O Governo português revelou nesta quinta-feira, 5 de fevereiro, que está considerando a liberação de trabalhadores de obras públicas dispostos a prestar serviços nas áreas mais afetadas pelas intempéries. O primeiro-ministro, Luís Montenegro, fez esta declaração durante uma comunicação oficial, afirmando que o Estado está preparado para suspender algumas obras em andamento, caso as empresas e os funcionários dessas obras tenham interesse em se deslocar para as localidades necessitadas.
Montenegro também anunciou que o Instituto de Emprego e Formação Profissional (IEFP) iniciará o levantamento das necessidades de mão de obra junto às empresas de construção civil e às autarquias locais.
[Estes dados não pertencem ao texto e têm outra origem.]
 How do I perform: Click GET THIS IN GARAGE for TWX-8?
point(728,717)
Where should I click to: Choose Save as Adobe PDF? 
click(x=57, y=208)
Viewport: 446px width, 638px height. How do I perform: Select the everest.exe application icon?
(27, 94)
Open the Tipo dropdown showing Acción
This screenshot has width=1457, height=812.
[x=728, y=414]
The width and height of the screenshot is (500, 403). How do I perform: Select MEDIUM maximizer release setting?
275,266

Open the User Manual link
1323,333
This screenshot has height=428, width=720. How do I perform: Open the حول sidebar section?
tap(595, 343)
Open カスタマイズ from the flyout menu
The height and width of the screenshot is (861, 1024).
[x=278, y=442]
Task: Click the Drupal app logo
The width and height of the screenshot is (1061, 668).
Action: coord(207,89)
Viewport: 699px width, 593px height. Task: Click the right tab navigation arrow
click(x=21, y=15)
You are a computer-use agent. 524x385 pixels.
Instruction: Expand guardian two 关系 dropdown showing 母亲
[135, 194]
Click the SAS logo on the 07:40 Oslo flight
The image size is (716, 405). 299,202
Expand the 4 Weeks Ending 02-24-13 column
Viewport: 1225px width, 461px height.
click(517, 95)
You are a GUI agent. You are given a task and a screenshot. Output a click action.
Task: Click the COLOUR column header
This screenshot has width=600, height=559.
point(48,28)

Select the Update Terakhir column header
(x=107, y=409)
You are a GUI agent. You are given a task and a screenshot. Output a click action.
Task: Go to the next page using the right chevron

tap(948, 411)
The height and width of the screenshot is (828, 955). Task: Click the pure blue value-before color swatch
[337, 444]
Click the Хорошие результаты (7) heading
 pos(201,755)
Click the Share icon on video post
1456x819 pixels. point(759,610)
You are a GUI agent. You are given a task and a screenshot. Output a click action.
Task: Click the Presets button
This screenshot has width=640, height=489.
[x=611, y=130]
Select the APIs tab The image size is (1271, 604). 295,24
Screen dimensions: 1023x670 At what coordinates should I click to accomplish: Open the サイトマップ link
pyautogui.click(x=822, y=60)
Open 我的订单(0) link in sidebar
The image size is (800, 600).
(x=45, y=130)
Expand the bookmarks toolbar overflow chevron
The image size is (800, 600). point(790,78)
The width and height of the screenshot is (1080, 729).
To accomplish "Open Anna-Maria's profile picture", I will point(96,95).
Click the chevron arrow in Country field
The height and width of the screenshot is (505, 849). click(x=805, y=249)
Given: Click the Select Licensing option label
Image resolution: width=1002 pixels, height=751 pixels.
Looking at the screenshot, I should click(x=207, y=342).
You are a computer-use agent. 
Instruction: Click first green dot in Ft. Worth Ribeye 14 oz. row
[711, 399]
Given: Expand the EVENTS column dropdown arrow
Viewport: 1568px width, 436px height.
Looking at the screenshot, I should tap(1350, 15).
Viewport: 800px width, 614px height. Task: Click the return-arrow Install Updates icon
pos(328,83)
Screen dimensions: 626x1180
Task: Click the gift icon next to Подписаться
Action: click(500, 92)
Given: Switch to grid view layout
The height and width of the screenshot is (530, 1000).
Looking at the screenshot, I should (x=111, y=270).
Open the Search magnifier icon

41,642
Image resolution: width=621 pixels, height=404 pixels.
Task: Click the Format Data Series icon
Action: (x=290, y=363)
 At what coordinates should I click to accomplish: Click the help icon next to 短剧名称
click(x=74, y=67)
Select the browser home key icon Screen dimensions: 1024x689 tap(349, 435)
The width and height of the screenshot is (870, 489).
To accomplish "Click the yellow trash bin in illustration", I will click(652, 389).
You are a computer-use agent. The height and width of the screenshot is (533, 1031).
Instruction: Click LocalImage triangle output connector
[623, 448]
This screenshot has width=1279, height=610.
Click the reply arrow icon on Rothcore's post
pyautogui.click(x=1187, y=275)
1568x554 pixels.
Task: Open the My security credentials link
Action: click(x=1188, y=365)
Através de uma estrutura de missão já existente, o IEFP contará com sua rede para recrutar trabalhadores em Portugal e também canalizar imigração regulada, visando um rápido envio de mão de obra para as regiões mais atingidas pelos fenômenos climáticos.
A situação se torna ainda mais urgente, uma vez que doze pessoas perderam a vida desde a semana passada devido às intempéries provocadas pelas depressões Kristin e Leonardo, que também deixaram centenas de feridos e desalojados. As regiões mais afetadas incluem Centro, Lisboa e Vale do Tejo, e Alentejo, levando o Governo a prorrogar a situação de calamidade até 15 de fevereiro, abrangendo 68 concelhos que poderão receber medidas de apoio financeiro que totalizam até 2,5 mil milhões de euros.